Zk – Como está o andamento
do Museu de Gente?
Júlio Olivar – O Museu de
Gente é uma idéia excelente do ponto de vista institucional porque nunca se fez
algo no sentido de coletar depoimento das pessoas pra que elas reflitam e
expressem a sua verdade, não é a história, mas, um ponto de vista dos atores
dessa história. A dona Maria de Nazaré Silva que é uma militante da cultura, já
coletou aqui em Porto Velho 40 depoimentos e no interior 35. Vamos criar um
portal pra disponibilizar esses audiovisuais. Vai ser uma fonte de informação
tal qual a existe em São Paulo no museu da imagem e do som ou no museu da
pessoa que tem a mesma filosofia nossa. Vai servir de fonte de pesquisa de
futuros trabalhos de ordem acadêmica.
Zk – Vamos encerrar falando
sobre o lançamento do livro “A Cidade que Não Existe Mais”?
Júlio Olivar – Vai ser no
dia 28 deste mês de julho às 19 horas na Biblioteca Francisco Meirelles.
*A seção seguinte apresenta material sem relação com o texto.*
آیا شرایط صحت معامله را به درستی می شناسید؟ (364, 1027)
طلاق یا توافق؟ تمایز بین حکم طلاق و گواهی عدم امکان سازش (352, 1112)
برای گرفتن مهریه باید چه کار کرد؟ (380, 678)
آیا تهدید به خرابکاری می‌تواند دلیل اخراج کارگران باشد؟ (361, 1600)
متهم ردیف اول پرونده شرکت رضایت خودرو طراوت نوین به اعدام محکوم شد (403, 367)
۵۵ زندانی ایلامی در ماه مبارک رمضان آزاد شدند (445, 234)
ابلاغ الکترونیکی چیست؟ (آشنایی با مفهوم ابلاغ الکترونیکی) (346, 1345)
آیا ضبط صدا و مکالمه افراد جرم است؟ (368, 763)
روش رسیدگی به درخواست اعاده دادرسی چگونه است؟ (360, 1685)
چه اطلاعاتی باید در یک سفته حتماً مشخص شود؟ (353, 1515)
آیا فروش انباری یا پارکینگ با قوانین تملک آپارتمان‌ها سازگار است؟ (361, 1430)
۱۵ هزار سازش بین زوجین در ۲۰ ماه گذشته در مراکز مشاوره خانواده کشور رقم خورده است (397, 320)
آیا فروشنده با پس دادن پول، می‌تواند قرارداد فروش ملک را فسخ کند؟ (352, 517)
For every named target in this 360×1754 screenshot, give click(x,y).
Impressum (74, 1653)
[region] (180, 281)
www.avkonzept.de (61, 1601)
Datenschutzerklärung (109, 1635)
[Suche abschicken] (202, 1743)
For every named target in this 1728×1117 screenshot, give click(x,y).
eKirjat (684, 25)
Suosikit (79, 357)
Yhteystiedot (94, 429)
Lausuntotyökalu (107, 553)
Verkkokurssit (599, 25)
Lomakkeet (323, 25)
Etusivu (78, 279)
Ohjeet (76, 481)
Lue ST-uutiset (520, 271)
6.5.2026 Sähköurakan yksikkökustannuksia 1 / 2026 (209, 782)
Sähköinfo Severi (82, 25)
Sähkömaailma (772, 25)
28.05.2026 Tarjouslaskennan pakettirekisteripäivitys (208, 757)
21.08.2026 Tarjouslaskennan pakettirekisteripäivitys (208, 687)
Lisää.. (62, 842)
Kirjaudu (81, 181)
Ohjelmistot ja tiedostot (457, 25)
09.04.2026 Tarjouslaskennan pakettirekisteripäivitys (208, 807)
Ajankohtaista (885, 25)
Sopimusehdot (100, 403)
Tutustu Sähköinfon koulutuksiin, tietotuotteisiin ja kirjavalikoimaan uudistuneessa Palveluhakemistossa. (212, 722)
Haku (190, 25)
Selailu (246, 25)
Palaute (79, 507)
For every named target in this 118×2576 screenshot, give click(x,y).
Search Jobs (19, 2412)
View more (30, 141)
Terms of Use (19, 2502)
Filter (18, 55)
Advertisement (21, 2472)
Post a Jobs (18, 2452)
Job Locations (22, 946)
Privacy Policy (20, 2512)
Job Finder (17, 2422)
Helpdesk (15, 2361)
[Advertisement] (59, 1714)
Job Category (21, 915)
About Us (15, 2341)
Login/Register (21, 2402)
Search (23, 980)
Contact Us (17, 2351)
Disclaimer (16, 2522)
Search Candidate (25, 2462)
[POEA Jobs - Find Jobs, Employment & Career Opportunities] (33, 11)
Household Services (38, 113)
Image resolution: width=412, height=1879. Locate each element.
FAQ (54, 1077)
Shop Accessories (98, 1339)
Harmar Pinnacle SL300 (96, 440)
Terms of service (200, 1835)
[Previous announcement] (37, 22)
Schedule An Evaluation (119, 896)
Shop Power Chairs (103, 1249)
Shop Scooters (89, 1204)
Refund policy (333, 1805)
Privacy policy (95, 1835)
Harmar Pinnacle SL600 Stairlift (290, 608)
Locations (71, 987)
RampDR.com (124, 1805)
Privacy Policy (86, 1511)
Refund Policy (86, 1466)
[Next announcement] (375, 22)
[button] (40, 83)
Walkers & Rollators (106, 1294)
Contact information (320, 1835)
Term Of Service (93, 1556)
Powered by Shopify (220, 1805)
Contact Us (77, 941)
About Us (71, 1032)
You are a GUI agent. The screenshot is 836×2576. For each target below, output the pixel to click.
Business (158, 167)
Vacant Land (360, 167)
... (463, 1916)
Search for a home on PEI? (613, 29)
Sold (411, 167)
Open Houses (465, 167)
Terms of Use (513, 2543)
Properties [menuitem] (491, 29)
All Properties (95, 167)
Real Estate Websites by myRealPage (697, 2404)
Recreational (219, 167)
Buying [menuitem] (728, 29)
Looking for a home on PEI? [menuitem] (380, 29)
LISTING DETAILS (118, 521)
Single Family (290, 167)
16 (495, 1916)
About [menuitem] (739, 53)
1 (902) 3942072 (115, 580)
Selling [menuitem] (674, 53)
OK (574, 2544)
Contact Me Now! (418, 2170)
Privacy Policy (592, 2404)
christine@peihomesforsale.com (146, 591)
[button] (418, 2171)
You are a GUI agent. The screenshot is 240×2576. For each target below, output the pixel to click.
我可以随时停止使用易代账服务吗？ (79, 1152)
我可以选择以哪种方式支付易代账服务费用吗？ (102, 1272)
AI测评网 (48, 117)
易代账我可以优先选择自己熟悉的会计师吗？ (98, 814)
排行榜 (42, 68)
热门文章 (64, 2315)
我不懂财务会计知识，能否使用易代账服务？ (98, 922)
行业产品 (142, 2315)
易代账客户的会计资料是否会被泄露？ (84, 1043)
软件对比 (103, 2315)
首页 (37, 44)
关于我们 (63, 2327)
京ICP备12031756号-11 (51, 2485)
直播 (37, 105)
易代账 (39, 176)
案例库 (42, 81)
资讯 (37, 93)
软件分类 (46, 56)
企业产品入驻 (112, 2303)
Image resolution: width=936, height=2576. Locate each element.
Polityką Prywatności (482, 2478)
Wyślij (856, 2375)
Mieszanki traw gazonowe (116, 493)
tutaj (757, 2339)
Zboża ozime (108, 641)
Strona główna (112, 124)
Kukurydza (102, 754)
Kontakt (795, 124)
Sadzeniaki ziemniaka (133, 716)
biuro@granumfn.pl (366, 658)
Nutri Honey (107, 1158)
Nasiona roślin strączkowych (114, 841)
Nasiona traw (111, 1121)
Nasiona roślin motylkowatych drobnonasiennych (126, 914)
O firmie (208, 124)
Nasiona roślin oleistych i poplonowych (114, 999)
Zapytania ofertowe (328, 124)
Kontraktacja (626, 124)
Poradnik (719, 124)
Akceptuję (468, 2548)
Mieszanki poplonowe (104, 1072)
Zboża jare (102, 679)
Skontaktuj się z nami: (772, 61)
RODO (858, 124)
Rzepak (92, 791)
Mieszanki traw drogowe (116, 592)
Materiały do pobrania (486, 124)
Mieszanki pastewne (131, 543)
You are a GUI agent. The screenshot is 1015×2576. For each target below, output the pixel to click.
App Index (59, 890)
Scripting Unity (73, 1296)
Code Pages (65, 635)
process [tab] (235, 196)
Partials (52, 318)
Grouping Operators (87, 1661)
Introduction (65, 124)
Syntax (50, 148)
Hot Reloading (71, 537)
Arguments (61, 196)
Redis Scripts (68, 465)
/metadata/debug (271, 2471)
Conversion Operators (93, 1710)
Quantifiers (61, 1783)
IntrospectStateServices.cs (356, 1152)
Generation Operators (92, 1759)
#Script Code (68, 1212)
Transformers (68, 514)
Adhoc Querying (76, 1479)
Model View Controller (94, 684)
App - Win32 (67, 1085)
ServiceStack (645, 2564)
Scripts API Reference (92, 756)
Teremos apresentação da orquestra da faculdade Fimca/Metropolitana agradeço ao
Dr. Aparício Carvalho e a professora Lucineide Monteiro coordenadora do curso
de música. Vai ser uma bela oportunidade para a gente falar da história de
Porto Velho e de Rondônia. O livro apesar de não ser historiador, mas diria que
é uma reportagem com olhar historiográfico. A linguagem que emprego é
jornalista. Escrevi um livro apenas com o interesse que as pessoas conheçam
essa história que jamais foi tratada em nenhum livro de história regional. Tem
como objetivo não deixar esquecida a história de Santo Antônio do rio Madeira.